The spacecraft’s journey includes nine planetary flybys for gravitational assists — one of Earth, two of Venus and six by Mercury, which will enable safe arrival in orbit around Mercury. Once in Mercury’s orbit, BepiColombo’s carrier spacecraft is expected to release ESA’s Mercury Planetary Orbiter and JAXA’s Mercury Magnetospheric Orbiter that will mark the beginning of a one-year science mission. The mission marks the first joint mission of JAXA with ESA and both space agencies’ first mission to Mercury. The mission that began in 2000 was on the brink of cancellation as it grew too large to fit in a Soyuz rocket. In 2009, ESA approved the redesigned mission that featured systems, which were optimized for the extreme temperatures near Mercury.
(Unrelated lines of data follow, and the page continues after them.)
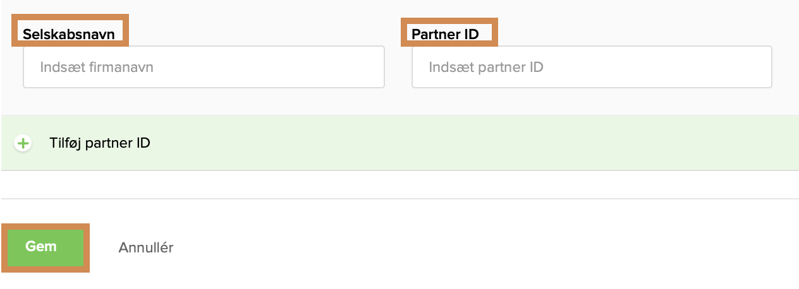Cancel with the Annullér link
Screen dimensions: 799x289
[x=145, y=247]
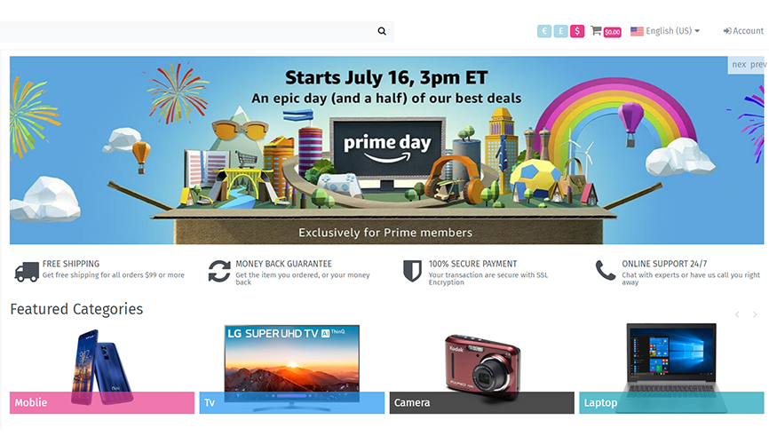
Task: Click the US flag icon
Action: pos(637,31)
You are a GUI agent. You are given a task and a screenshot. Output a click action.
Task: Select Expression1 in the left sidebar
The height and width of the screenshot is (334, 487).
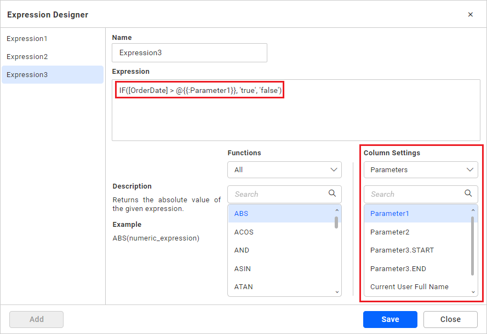click(27, 38)
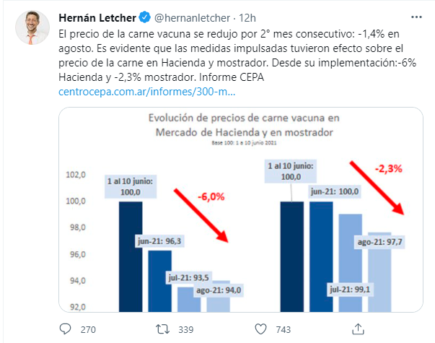Click the -6,0% label in chart
This screenshot has height=343, width=435.
pyautogui.click(x=211, y=196)
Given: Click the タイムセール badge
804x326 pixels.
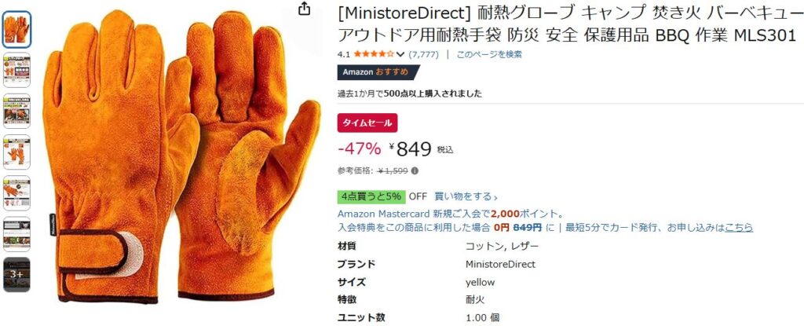Looking at the screenshot, I should point(367,123).
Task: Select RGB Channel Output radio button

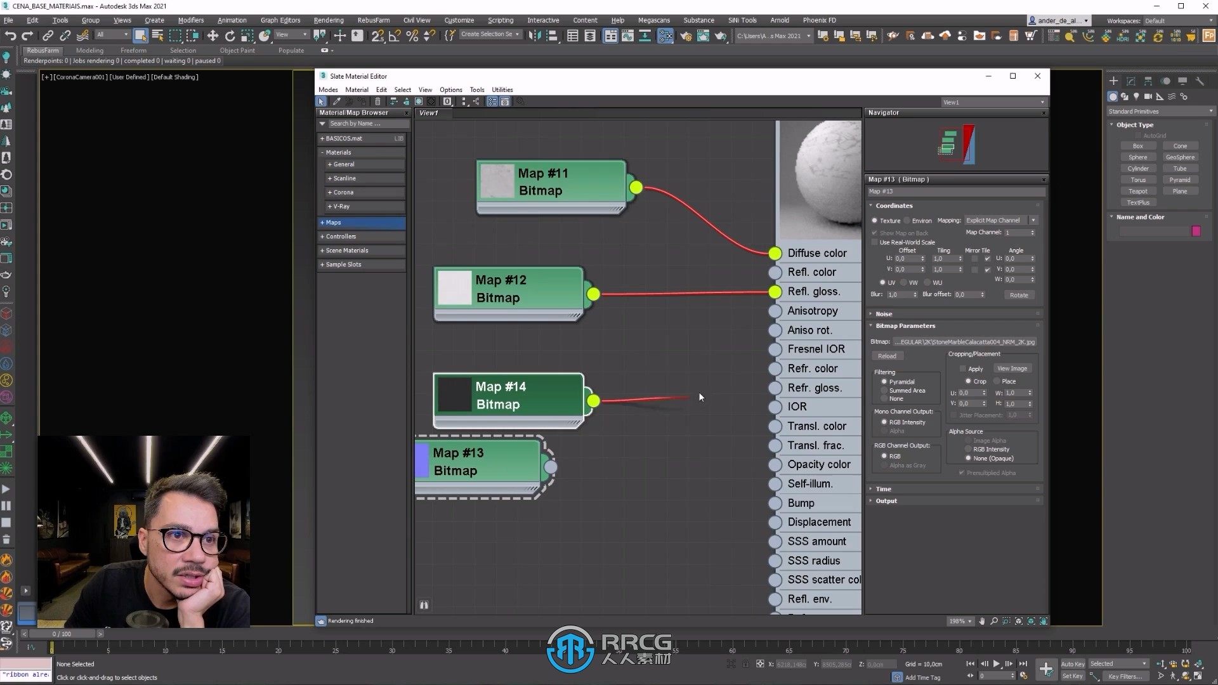Action: pos(884,455)
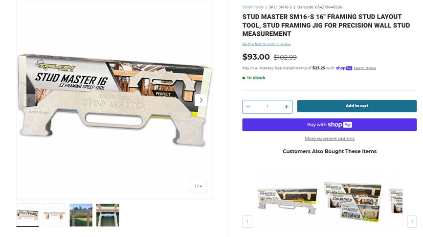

ESA’s Mercury Planetary Orbiter is tasked to study the surface of Mercury using a suite of 11 instruments. JAXA’s Mercury Magnetospheric Orbiter will study the planet’s magnetosphere and its interactions with the sun with the help of five instruments onboard. Airbus Defence and Space is the major contractor for ESA’s part of BepiColombo. JAXA collaborated with Japan-based NEC Corp for its Mercury Magnetospheric Orbiter. BepiColomobo includes contribution from companies such as QinetiQ, a U.K-based company that offered new, highly efficient electric propulsion system to slow the spacecraft and Azur Space, a Germany-based manufacturer that offered solar cells capable of generating power while enduring higher than normal temperatures.